Frances M. YANG^1,^*^#* and Solon T. KAO^2,^#*

Summary

Item response theory (IRT) is an important method of assessing the validity of measurement scales that is underutilized in the field of psychiatry. IRT describes the relationship between a latent trait (e.g., the construct that the scale proposes to assess), the properties of the items in the scale, and respondents’ answers to the individual items. This paper introduces the basic premise, assumptions, and methods of IRT. To help explain these concepts we generate a hypothetical scale using three items from a modified, binary (yes/no) response version of the Center for Epidemiological Studies-Depression scale that was administered to 19,399 respondents. We first conducted a factor analysis to confirm the unidimensionality of the three items and then proceeded with Mplus software to construct the 2-Parameter Logic (2-PL) IRT model of the data, a method which allows for estimates of both item discrimination and item difficulty. The utility of this information both for clinical purposes and for scale construction purposes is discussed.

Keywords: Item Response Theory, Mplus, latent variable modeling, CES-D, Health and Retirement Study

1. Introduction to item response theory

Item response theory (IRT) first gained attention in the 1970s when it was used in the development of standardized tests, such as the Scholastic Aptitude Tests (SATs).[1] IRT subsequently became the most important psychometric method of validating scales because it provides a method for resolving many of the measurement challenges that need to be addressed when constructing a test or scale.[2] IRT is a model-based method of estimating parameters for each item included in a scale that separates the person’s responses to the items from the person’s underlying level (or ability) of the latent construct that is being measured by the scale.[3] In contrast, Classical Test Theory (CTT) has had a longer tradition in the education field and is test- and sample-dependent.[3] In CTT, the raw score, which is the summation of responses of a person to a test or scale, represents the person’s average score if they had taken the test an infinite number of times (which is impossible and, therefore, a hypothetical measure of ability) and the random error of the summated score from the test items. Tests developed under CTT need to be interpreted in the context of the person’s characteristics and test characteristics. Therefore, CTT-developed tests are usually used to test persons with the same sample characteristics as those of the persons who were used during the development of the test. Under CTT, the person’s ability will appear low if the test questions are difficult, while that same person will appear to have a high ability if the questions were easier. To separate out the characteristics of the test and the sample, IRT was developed based on the characteristics of the items in the test.

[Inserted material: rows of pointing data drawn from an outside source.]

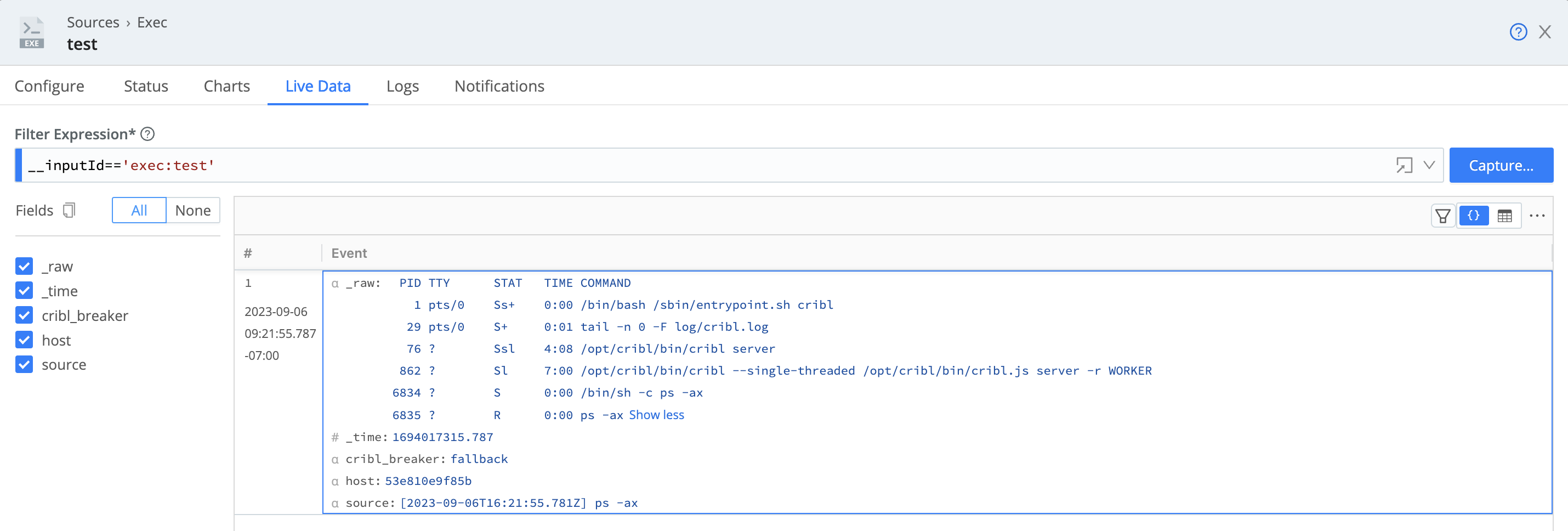
Task: Switch to the Logs tab
Action: pyautogui.click(x=402, y=86)
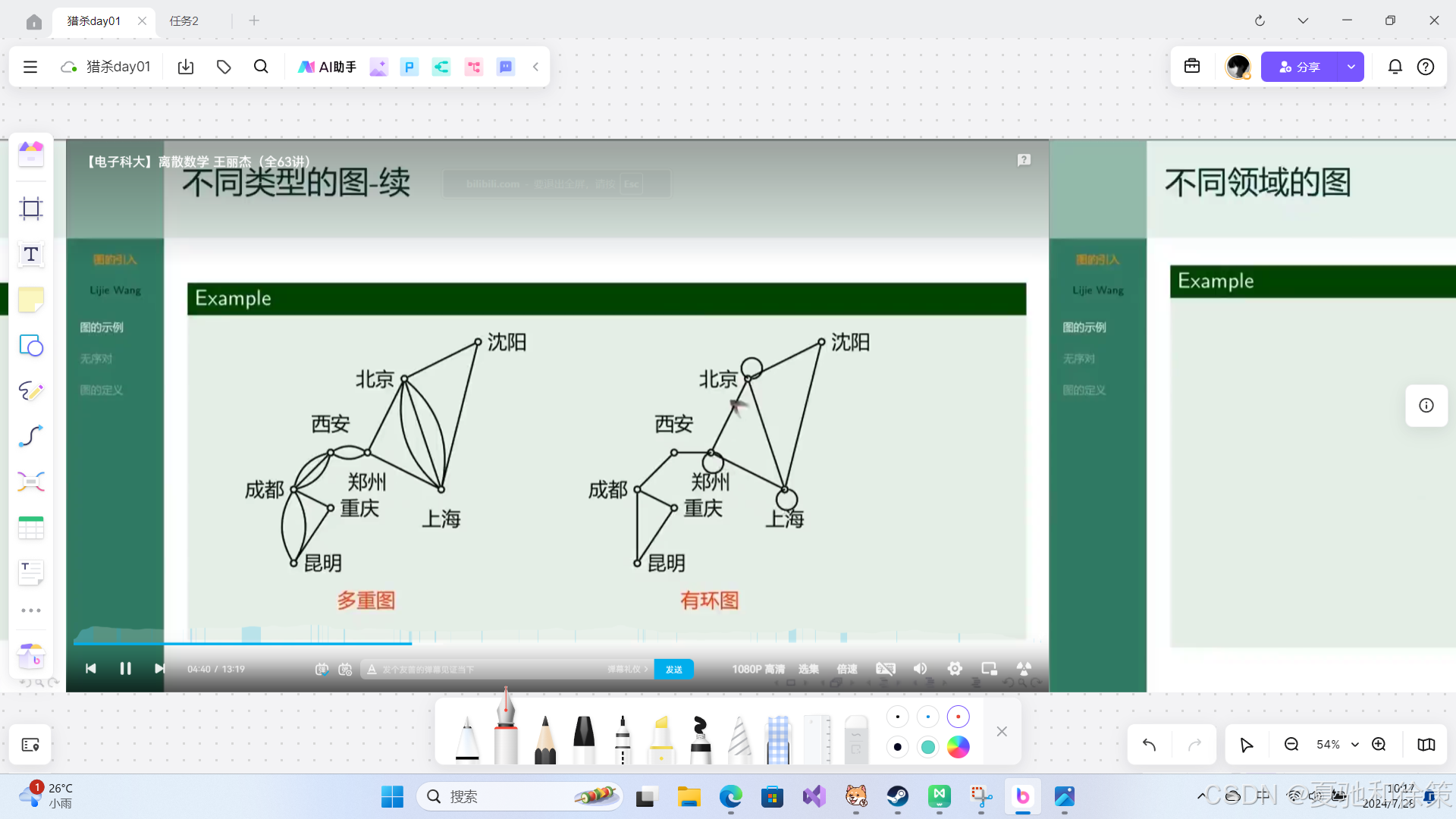
Task: Click the tag icon in toolbar
Action: click(224, 67)
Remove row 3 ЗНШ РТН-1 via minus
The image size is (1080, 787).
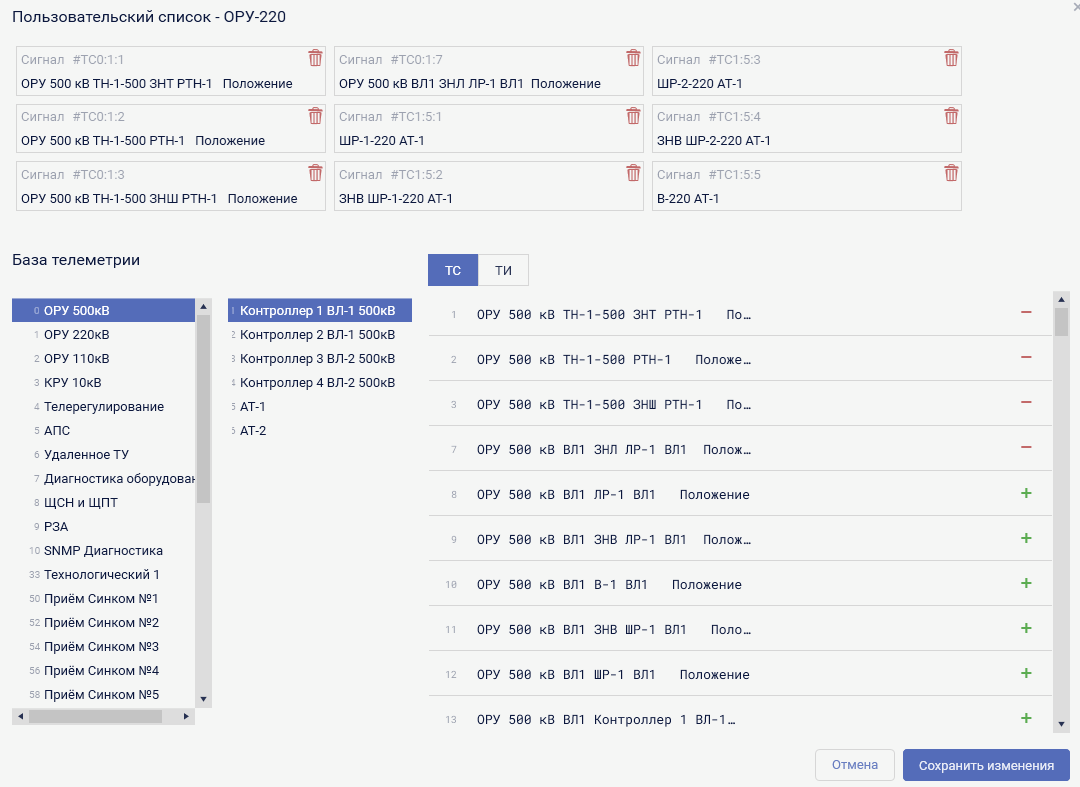pyautogui.click(x=1025, y=403)
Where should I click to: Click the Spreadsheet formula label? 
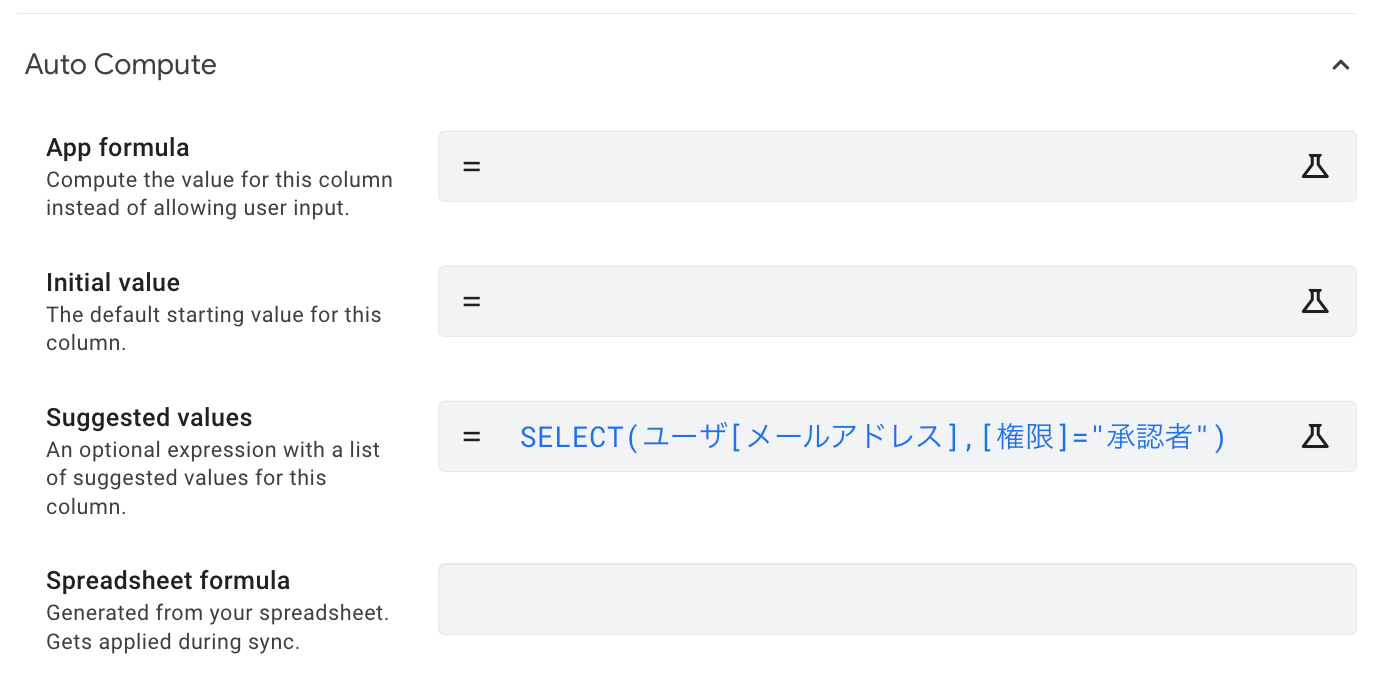pos(168,581)
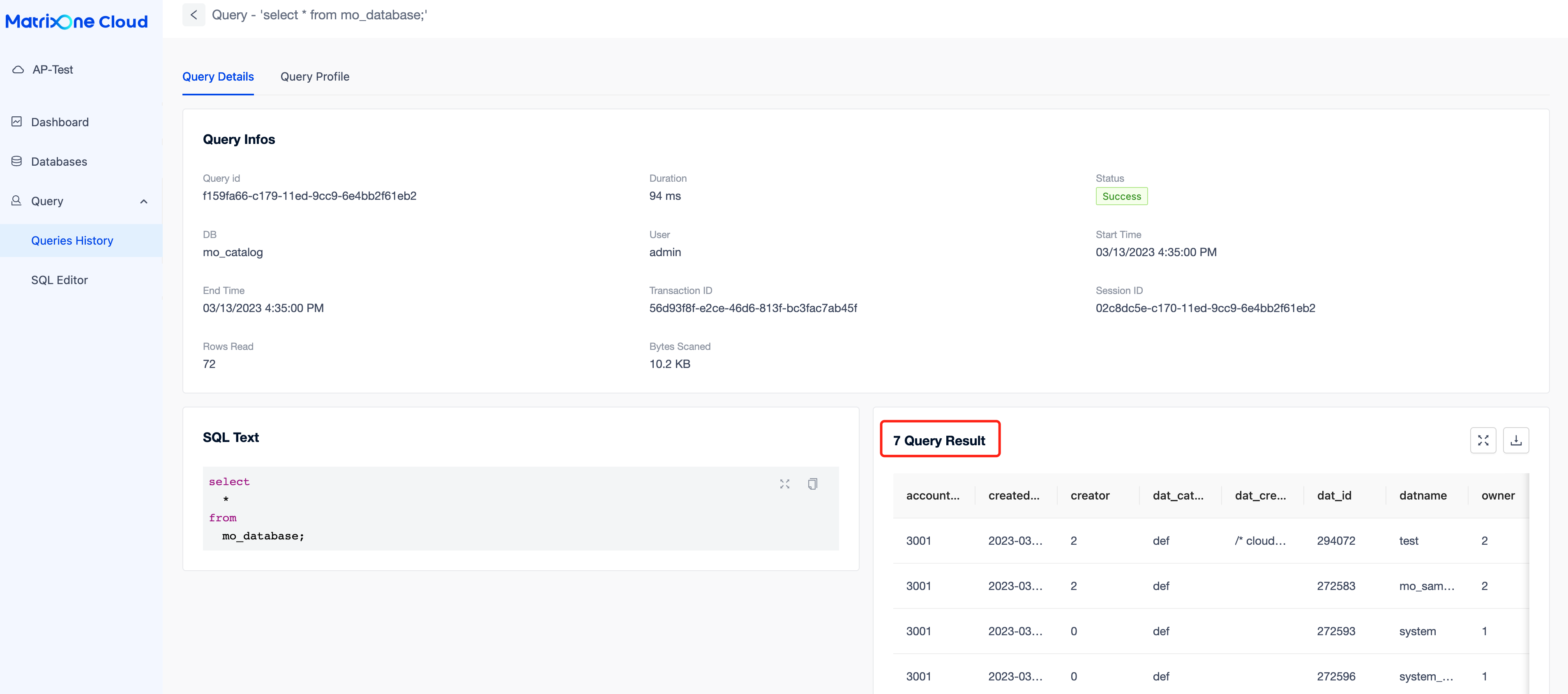Open the SQL Editor

[60, 280]
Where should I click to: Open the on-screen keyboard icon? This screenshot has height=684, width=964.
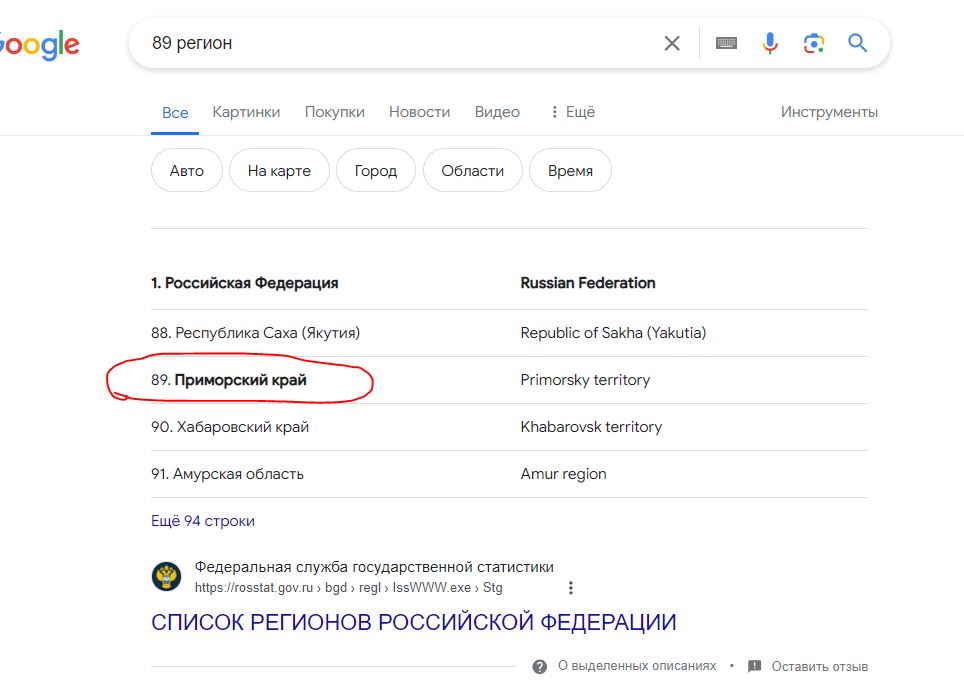coord(726,43)
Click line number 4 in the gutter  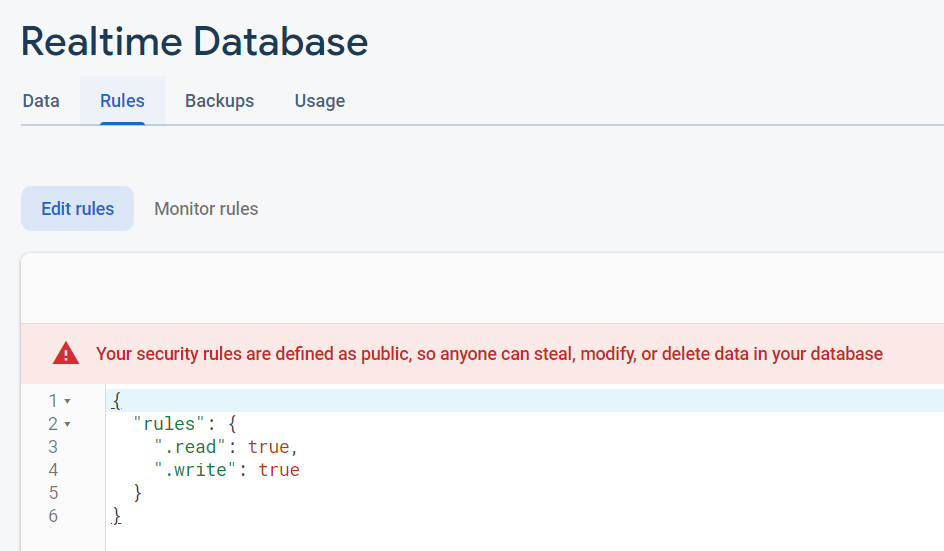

IRT has been widely used in the education field but it is less commonly used in the development and assessment of health-related scales and measures. We aim to adapt the IRT nomenclature from the field of education to the field of mental health. To help clarify the description of IRT, throughout this article we will use a clinical example of a 65-year-old female who tells her primary care clinician that she has been feeling depressed recently. The clinician then asks her the depression questions from the Center for Epidemiologic Studies-Depression (CES-D) scale[4] to assess her level of depression. We will then employ IRT to assess her responses to determine whether or not the CES-D questions are valid.

Clinical researchers often use instruments with multiple ordered-response categories because of the belief that allowing responses over a range in the magnitude (severity) of the characteristic of interest provides a more accurate reflection of the patient’s condition. For example, the CES-D questions about depressive symptoms over the prior week contain four ordered-response categories: ‘rarely or none of the time’ (<1 day, given 0 points), ‘some or a little of the time’ (1-2 days, given 1 point), ‘occasionally or a moderate amount of the time’ (3-4 days, 2 points), and ‘most or all of the time’ (5-7 days, 3 points). There are several types of IRT models that can be used to assess this type of ordered-response data (called ‘polytomous’ IRT models)[5],[6]; Polit and Yang[7] give a basic introduction to the graded response model, the most commonly used method of estimating IRT models for rating scales with items that use ordered Likert scales.[8],[9]

In order to simplify the description of the IRT model, we will use an example in which the responses are binary (e.g., ‘yes’ or ‘no’). The Health and Retirement Study[10] uses a validated version of the CES-D scale with yes or no response choices. In this study the nine questions in the simplified CES-D are preceded by the following statement: “Now think about the past week and the feelings you have experienced. Please tell me if each of the following was true for you much of the time during the past week.” This stem statement is followed by questions about each depressive symptom; for example: “Much of the time during the week, I felt depressed. Would you say yes or no?” For the purpose of this paper we will only consider three of the nine items, three items that assess respondents’ positive affect over the prior week (shown in Table 1).

Table 1

Three reverse-coded items assessing ‘lack of positive affect’ and their item parameters from the modified version of the Center for Epidemiological Studies-Depression (CES-D) scale used in the Health and Retirement Study (N=19,399).

CES-D items asked of participants	Response (Coding)	a item discrimination	b item difficulty or location

Much of the time during the week, you felt happy	Yes (0) No (1)	4.00	1.16
Much of the time during the week, you enjoyed life	Yes (0) No (1)	5.35	1.40
Much of the time during the week, you felt full of energy	Yes (0) No (1)	1.29	0.25

Open in a separate window

In IRT, there are two basic aspects to the measure-ment of a theoretical construct such as a patient’s level of depression. The first basic aspect is measuring the probability that the patient will respond ‘yes’ or ‘no’ to a specific question based on her level of depression. The second basic aspect is that the probability that this patient will choose the ‘yes’ over the ‘no’ response option to a question is a function of her experiencing a higher level of depression.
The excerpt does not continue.